Report every line of the material below that contains the string "height", matching case exactly.

(Word and item position data)

● ● ● ● ● ● ●

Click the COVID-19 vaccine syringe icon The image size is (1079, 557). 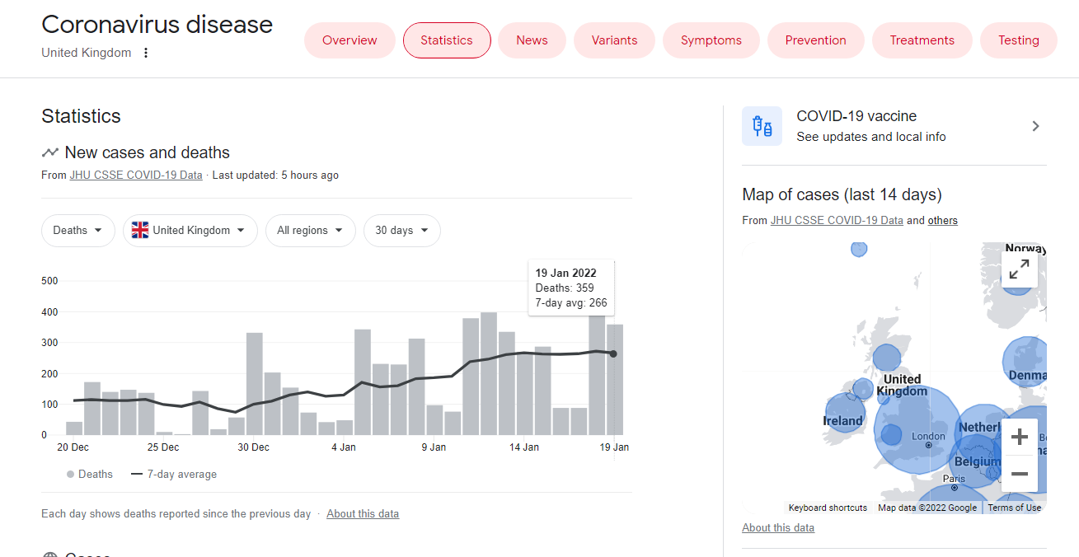coord(762,126)
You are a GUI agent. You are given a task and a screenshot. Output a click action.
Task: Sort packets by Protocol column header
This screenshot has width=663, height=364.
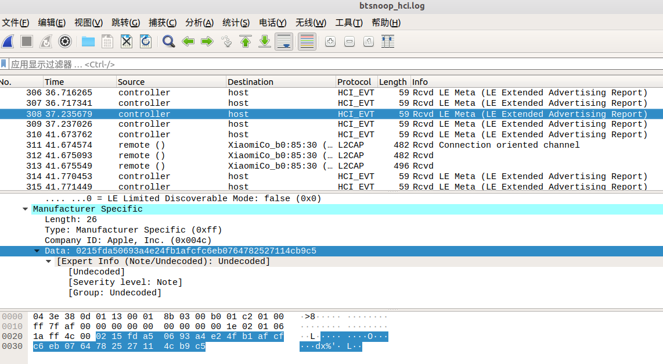(x=354, y=82)
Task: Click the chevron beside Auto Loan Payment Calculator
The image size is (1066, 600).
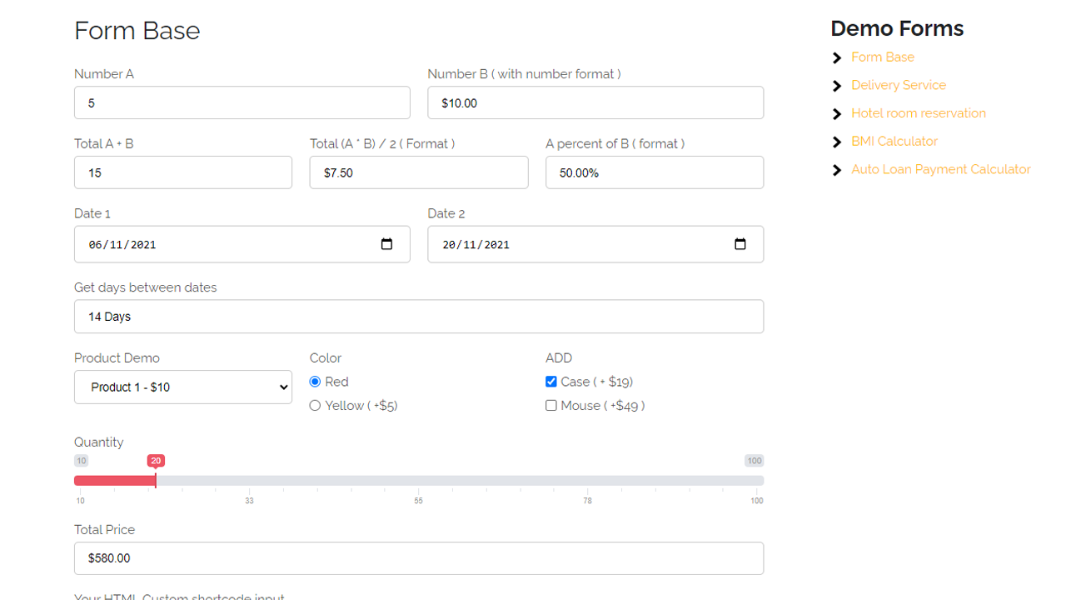Action: pos(837,170)
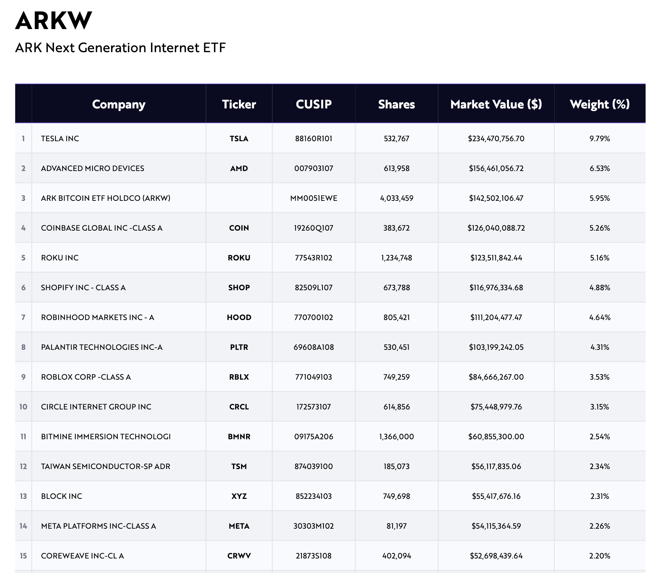Select ARK BITCOIN ETF HOLDCO row name
Image resolution: width=659 pixels, height=573 pixels.
[105, 198]
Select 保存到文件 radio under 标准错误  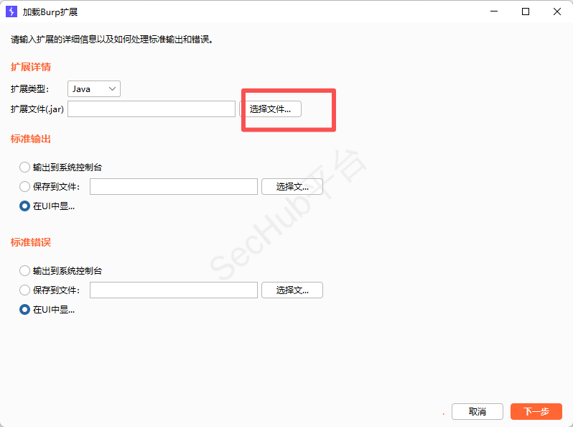pyautogui.click(x=25, y=290)
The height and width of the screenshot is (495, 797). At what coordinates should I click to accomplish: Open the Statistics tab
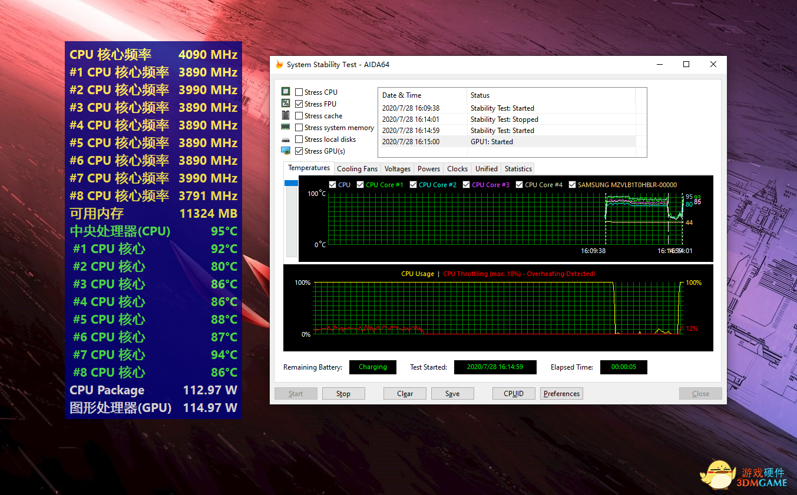(x=518, y=169)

● ● ● ● ● ● ●

Written response »
This screenshot has width=663, height=364.
Image resolution: width=659 pixels, height=573 pixels.
The height and width of the screenshot is (495, 797). At what coordinates should I click to accomplish: Open the Statistics tab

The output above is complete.